The shows have been digitally rematsered, restored and enhanced so that the picture is about as good as it is going to get. Although free of damage and artefacts, the overall picture remains soft and slightly diffused, which is to be expected from a show which has been converted from NTSC.

The power of Cosmos lay not in its special effects - though they remain impressive for their time, especially the recreation of the library of Alexandria - rather it was the power of the almost poetic narration, delivered with a genuine enthusiasm and humanity by Sagan himself, a respected astronomer, who would become an audience favourite for his popularisation of science. Prior to the creation of Cosmos, and continuing throughout his career, Sagan would continue to produce both academic and popularist works, including the novel Contact, which was turned into a film, starring Jodie Foster in 1997. The general body of his work, like Cosmos, reflected Sagan’s essentially optimistic and humanistic outlook.

Word and item position data:
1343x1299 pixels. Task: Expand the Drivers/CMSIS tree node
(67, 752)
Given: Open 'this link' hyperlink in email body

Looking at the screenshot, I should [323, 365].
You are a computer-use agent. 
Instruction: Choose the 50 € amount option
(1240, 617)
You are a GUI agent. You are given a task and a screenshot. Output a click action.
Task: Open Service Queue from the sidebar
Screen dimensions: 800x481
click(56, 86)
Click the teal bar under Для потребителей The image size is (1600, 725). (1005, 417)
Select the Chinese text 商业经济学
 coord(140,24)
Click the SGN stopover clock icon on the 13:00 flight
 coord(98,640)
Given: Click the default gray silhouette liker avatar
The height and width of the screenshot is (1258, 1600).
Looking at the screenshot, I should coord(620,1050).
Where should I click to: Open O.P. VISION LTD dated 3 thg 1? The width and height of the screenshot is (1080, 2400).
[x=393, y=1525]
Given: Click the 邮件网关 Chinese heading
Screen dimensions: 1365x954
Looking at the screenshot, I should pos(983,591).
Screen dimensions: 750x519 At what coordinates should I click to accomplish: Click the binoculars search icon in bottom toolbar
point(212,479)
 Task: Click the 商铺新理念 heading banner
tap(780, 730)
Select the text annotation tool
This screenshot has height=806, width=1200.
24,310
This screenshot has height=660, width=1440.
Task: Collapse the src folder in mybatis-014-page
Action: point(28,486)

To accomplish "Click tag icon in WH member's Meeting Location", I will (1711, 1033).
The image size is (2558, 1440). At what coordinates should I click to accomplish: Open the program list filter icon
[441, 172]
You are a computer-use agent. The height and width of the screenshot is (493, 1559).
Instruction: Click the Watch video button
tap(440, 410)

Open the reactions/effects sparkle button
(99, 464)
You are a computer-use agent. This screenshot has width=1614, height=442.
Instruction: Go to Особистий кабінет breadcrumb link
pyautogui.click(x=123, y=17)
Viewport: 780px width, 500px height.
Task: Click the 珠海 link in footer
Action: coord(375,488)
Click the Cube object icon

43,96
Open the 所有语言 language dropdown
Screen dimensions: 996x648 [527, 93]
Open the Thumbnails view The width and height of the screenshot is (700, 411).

Required tasks:
1 – Write out part of the passage on Cosmos word for word, beginning at the words "The power of Cosmos" and stopping after "and humanistic outlook.".
2 – According to the passage on Cosmos, why does the picture stay soft and slightly diffused even after restoration?
3 – In the passage on Cosmos, which novel by Sagan became a film, and who starred in it?
The records have no connection to the passage on Cosmos.

Written answers:
1 –
The power of Cosmos lay not in its special effects - though they remain impressive for their time, especially the recreation of the library of Alexandria - rather it was the power of the almost poetic narration, delivered with a genuine enthusiasm and humanity by Sagan himself, a respected astronomer, who would become an audience favourite for his popularisation of science. Prior to the creation of Cosmos, and continuing throughout his career, Sagan would continue to produce both academic and popularist works, including the novel Contact, which was turned into a film, starring Jodie Foster in 1997. The general body of his work, like Cosmos, reflected Sagan’s essentially optimistic and humanistic outlook.

2 – The show was converted from NTSC, and a softer, slightly diffused picture is to be expected from such a conversion.

3 – Contact, which was made into a 1997 film starring Jodie Foster.